I’ll squeeze in a few more words to explain why this response of silence can be applied to the attempt to explain the death of Jesus. First, that the details are unforgettably powerful – the last words (Father forgive them for they know not what they do; Today you will be with be in paradise (to the thief crucified beside him); I am thirsty; It is accomplished.) The scenes like carrying the cross, the soldiers casting lots, the triple denial of Peter. They all seem highly significant, inevitable, predictable, fulfilling destiny but unexplained and inexplicable.

One explanation is that the description is not just an historical narrative but a collective memory filtered through the present experience of the Risen Jesus. It is as if Jesus is telling the story himself: not to give explanations but to draw us closer to himself by our free choice.

Why tell the story at all if he had not risen?

In the Good Friday liturgy – like a global wake repeated annually – there is a reading of the Passion that stops at his burial.
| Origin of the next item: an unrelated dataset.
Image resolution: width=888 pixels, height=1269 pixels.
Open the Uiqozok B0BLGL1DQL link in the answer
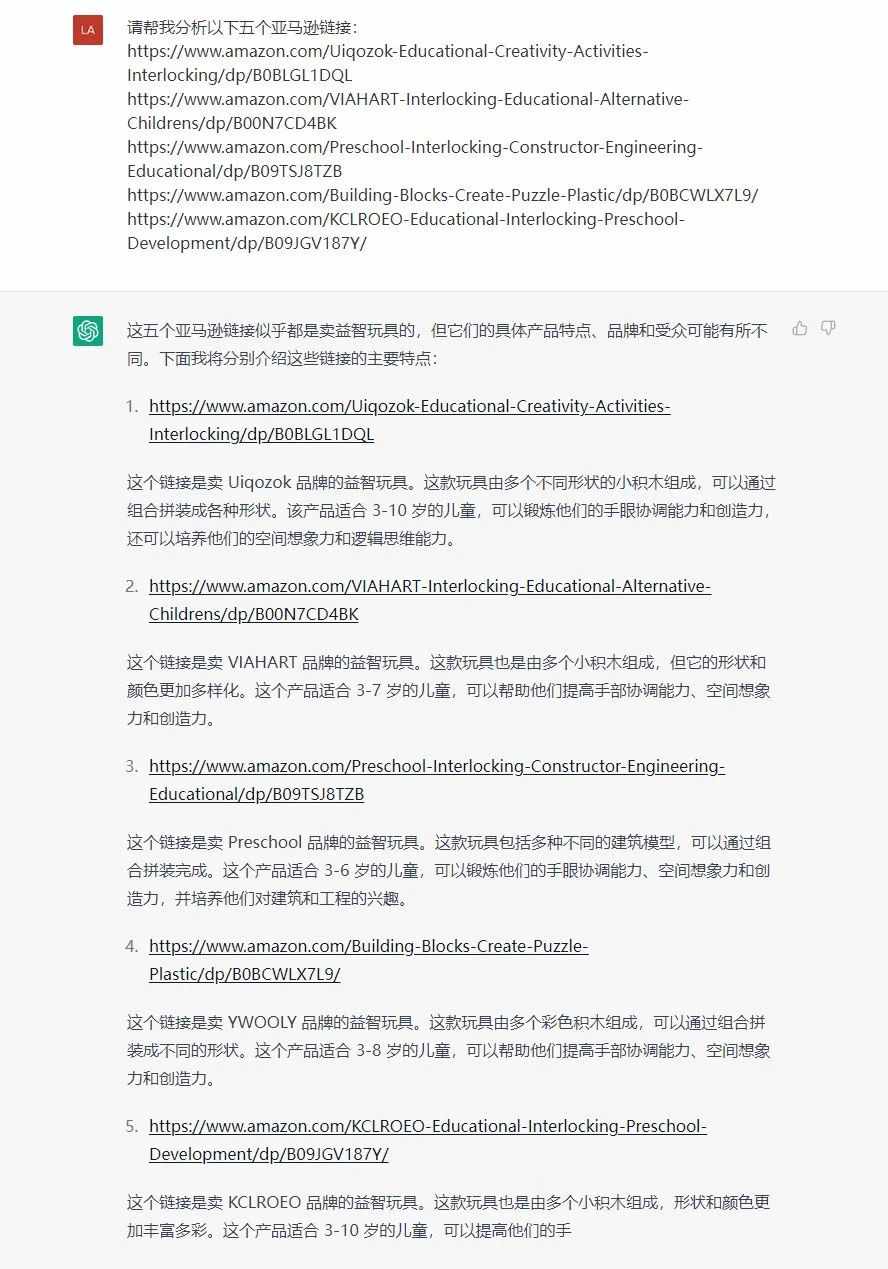[410, 420]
But the stunningly eloquent explanation is the Veneration of the Cross. People are invited to come up in silence – if they wish – and kneel before, or kiss, or simply touch the wood of the cross in silence.

When I do, I feel – perhaps like all who come forward – as if it is something definitive and authentic and I don’t need to explain it. We don’t have to justify what we love.  More important than an explanation is a real encounter with a real person in a new kind of reality.